__TASK STATEMENT__
Copy every line of the records exactly, without including the images.

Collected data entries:
--

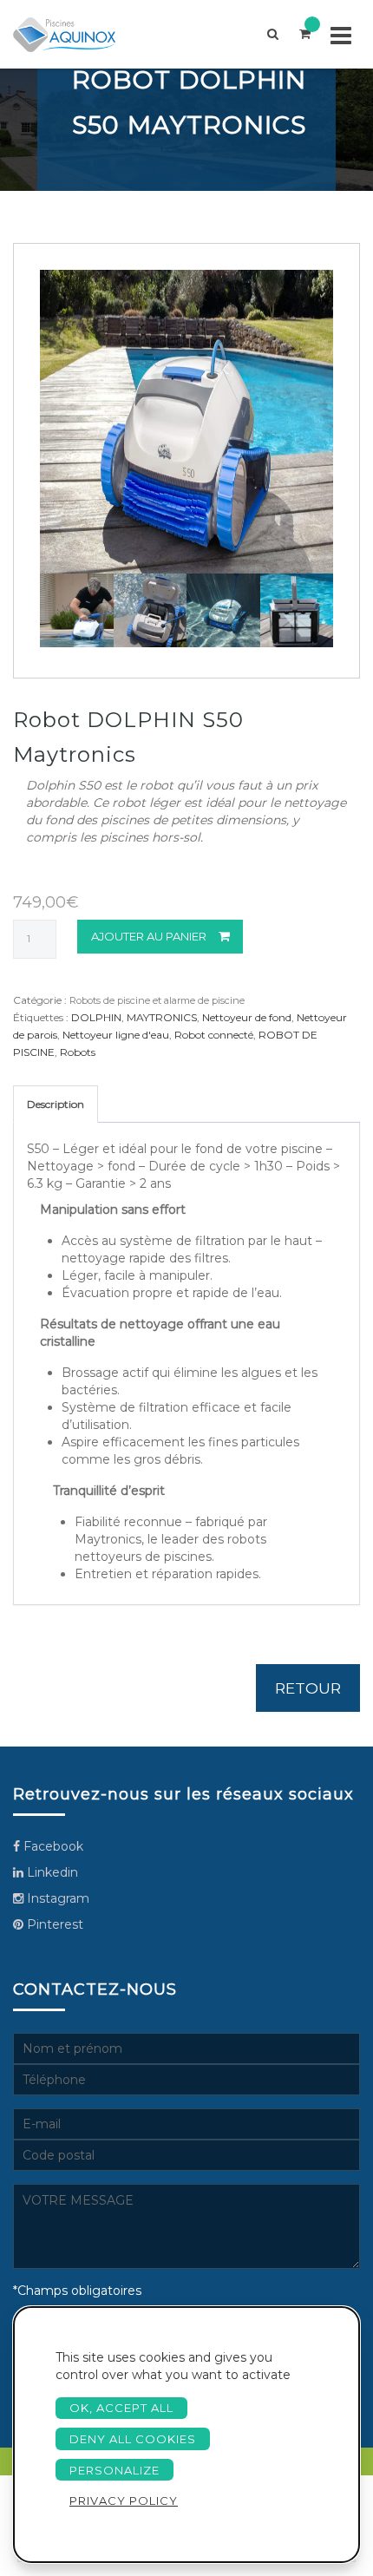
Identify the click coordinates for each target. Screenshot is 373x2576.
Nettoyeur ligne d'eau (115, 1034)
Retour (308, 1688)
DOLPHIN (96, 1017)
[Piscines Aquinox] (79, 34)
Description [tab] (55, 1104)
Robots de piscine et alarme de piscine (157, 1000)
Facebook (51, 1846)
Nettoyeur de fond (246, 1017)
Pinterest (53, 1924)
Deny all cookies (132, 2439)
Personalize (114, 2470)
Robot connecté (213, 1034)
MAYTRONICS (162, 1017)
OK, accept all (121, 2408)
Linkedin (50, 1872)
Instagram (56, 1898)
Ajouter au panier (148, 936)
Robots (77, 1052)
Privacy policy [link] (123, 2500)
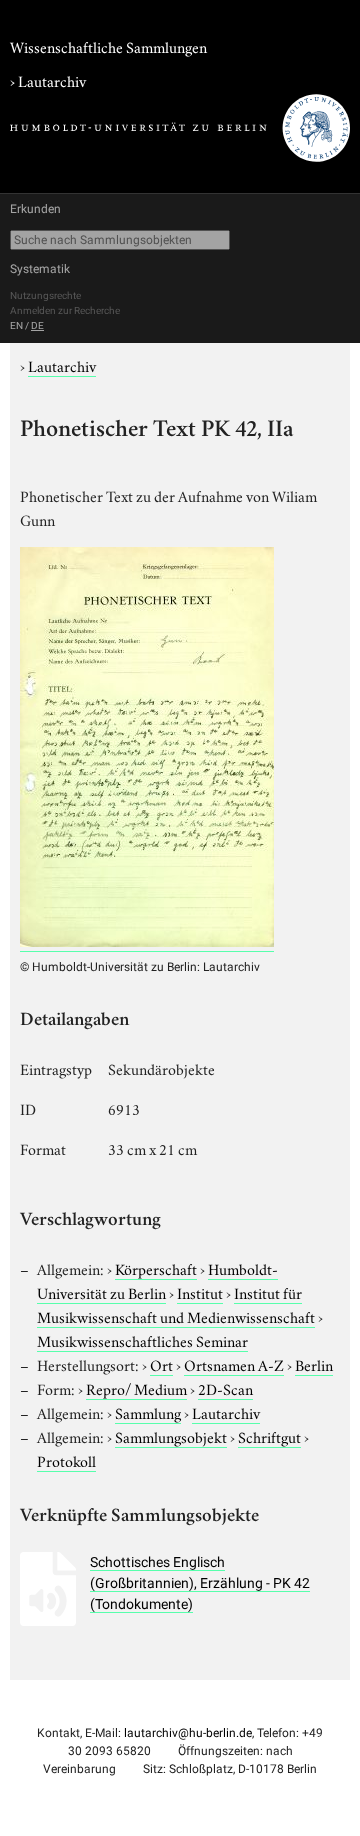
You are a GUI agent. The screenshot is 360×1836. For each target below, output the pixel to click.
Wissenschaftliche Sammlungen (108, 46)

--

__TASK OUTPUT__
Identify the click coordinates for each target. Screenshot is 373x2576.
Nettoyeur ligne d'eau (115, 1034)
Retour (308, 1688)
DOLPHIN (96, 1017)
[Piscines Aquinox] (79, 34)
Description [tab] (55, 1104)
Robots de piscine et alarme de piscine (157, 1000)
Facebook (51, 1846)
Nettoyeur de fond (246, 1017)
Pinterest (53, 1924)
Deny all cookies (132, 2439)
Personalize (114, 2470)
Robot connecté (213, 1034)
MAYTRONICS (162, 1017)
OK, accept all (121, 2408)
Linkedin (50, 1872)
Instagram (56, 1898)
Ajouter au panier (148, 936)
Robots (77, 1052)
Privacy policy [link] (123, 2500)
You are a GUI agent. The screenshot is 360×1836. For each target below, output the pixel to click.
Wissenschaftliche Sammlungen (108, 46)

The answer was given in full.